→ Data extract:

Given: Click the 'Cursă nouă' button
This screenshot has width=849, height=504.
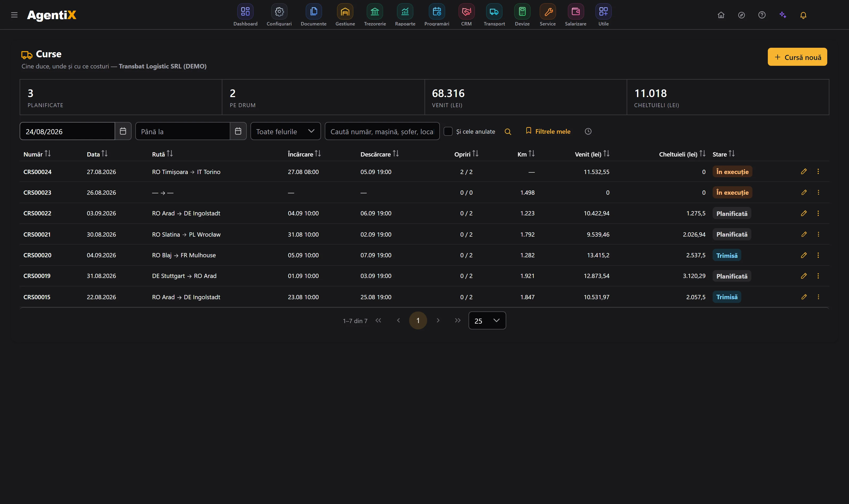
---
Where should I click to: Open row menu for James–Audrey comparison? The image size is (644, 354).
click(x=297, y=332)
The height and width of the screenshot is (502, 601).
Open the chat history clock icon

→ Exercise requirements:
Scan the entries above. Copy each line that has the string "screenshot".

→ Your response:
This screenshot has width=849, height=504.
The height and width of the screenshot is (502, 601).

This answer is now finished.